Exercise material Block Start

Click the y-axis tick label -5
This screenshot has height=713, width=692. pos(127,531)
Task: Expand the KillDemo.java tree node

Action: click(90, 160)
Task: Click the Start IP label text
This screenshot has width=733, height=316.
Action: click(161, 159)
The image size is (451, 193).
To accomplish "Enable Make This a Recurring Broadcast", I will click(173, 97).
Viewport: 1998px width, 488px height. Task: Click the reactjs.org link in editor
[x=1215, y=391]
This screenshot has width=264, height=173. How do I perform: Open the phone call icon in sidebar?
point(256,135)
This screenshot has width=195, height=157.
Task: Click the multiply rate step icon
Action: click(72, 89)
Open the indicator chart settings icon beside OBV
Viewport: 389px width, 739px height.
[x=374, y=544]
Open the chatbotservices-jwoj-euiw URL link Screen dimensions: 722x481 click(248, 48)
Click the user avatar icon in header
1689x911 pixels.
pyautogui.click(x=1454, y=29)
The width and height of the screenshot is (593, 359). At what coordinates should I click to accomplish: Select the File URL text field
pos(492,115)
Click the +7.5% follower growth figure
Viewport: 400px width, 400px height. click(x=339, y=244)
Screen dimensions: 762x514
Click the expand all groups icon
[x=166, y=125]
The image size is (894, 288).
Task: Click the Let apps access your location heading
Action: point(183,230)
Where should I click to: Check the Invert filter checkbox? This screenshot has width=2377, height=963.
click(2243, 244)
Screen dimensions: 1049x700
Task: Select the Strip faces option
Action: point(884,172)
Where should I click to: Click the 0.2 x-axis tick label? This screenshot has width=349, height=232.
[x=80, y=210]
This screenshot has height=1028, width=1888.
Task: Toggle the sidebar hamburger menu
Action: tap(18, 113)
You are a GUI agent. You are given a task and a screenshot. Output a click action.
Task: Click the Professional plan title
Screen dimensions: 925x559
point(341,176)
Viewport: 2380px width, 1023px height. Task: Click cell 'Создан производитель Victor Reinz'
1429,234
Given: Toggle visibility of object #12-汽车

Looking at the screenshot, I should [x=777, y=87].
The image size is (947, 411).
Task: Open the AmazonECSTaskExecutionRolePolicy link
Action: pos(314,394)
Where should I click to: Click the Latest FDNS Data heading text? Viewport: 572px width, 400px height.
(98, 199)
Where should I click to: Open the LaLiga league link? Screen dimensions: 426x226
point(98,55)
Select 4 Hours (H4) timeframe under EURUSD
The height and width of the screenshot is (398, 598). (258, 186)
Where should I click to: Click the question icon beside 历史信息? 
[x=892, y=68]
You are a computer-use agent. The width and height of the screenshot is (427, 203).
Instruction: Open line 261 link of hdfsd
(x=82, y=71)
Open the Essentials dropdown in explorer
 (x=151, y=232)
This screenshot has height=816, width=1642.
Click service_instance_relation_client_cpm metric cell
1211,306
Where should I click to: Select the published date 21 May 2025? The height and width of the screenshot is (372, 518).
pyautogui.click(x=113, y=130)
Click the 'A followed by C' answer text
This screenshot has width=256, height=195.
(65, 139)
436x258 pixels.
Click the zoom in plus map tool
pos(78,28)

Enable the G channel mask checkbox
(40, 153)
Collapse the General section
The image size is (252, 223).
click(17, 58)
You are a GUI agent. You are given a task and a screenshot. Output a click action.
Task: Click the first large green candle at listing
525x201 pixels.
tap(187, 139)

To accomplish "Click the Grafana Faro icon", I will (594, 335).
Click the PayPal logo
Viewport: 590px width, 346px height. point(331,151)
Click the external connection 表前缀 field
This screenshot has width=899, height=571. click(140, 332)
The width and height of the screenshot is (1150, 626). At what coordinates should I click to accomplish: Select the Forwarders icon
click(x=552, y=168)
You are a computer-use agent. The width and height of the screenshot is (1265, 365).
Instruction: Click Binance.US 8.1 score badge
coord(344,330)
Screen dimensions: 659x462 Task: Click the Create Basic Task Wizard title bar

Exercise material Block End

_Work item_
The lines to return run from the one containing "is (1265, 365)." through the last line of the records above. Give them exactly and include nothing more.

_Task solution_
You are a computer-use agent. The width and height of the screenshot is (1265, 365).
Instruction: Click Binance.US 8.1 score badge
coord(344,330)
Screen dimensions: 659x462 Task: Click the Create Basic Task Wizard title bar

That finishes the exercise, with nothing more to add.